Frequently asked questions

What is a bull call spread on PTH?
A bull call spread on PTH is the bull call spread strategy applied to PTH (etf). The strategy is structurally moderately bullish: A bull call spread buys an at-the-money call and sells an out-of-the-money call at a higher strike for defined risk and defined reward bounded by the strike width. With PTH etf trading near $51.16, the strikes shown on this page are snapped to the nearest listed PTH chain strike and the premiums come straight from the end-of-day bid/ask midpoint.
How are PTH bull call spread max profit and max loss calculated?
Max profit equals strike width minus net debit times 100; max loss equals net debit times 100. Breakeven is long-call strike plus net debit. For the PTH bull call spread priced from the end-of-day chain at a 30-day expiry (ATM IV 26.30%), the computed maximum profit is $186.00 per contract and the computed maximum loss is -$114.00 per contract. Live intraday quotes will differ as the chain moves through the trading session.
What is the breakeven for a PTH bull call spread?
The breakeven for the PTH bull call spread priced on this page is roughly $52.14 at expiration, derived from end-of-day chain premiums. Breakeven is the underlying price at which the strategy's P&L crosses zero ignoring transaction costs and assignment risk. The current PTH market-implied 1-standard-deviation expected move is approximately 7.54%; if the move sits well outside the breakeven distance, the structure's risk-reward becomes correspondingly tighter.

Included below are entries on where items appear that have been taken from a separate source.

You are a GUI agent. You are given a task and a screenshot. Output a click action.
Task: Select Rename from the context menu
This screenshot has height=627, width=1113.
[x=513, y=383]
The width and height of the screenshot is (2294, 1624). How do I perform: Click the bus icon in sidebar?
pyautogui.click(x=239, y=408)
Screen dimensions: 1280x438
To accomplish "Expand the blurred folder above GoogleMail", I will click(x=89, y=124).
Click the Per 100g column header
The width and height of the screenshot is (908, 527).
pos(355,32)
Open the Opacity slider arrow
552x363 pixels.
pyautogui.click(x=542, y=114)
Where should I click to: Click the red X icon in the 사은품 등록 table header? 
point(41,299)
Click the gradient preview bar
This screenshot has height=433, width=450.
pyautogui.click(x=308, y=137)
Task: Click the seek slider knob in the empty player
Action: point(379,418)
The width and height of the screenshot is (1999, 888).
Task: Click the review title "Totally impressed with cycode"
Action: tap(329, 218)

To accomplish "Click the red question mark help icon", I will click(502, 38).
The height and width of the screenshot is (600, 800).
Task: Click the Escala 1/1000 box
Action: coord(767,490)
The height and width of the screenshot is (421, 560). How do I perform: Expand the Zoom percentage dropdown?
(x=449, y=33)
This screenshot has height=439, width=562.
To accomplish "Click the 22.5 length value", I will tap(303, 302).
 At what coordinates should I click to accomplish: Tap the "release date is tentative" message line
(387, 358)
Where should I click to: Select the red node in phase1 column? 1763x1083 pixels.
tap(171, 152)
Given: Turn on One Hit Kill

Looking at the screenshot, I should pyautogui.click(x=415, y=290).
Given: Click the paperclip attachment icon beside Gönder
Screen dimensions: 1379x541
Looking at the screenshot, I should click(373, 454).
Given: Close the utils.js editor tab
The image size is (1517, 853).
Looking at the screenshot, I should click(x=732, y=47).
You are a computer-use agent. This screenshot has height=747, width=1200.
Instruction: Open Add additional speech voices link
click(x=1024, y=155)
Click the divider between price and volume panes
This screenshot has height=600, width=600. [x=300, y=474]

When should you consider a bull call spread on PTH?
Bull call spreads on PTH reduce the cost of a bullish PTH etf position by selling a higher-strike call; suited to moderate-move theses where price reaches but does not vastly exceed the short strike.
How does current PTH implied volatility affect this bull call spread?
PTH ATM IV is at 26.30% with IV rank near 12.33%, which is on the low end of its 1-year range. Premium-buying structures (long call, long put, debit spreads) are relatively cheap in this regime; premium-selling structures collect less credit per unit risk.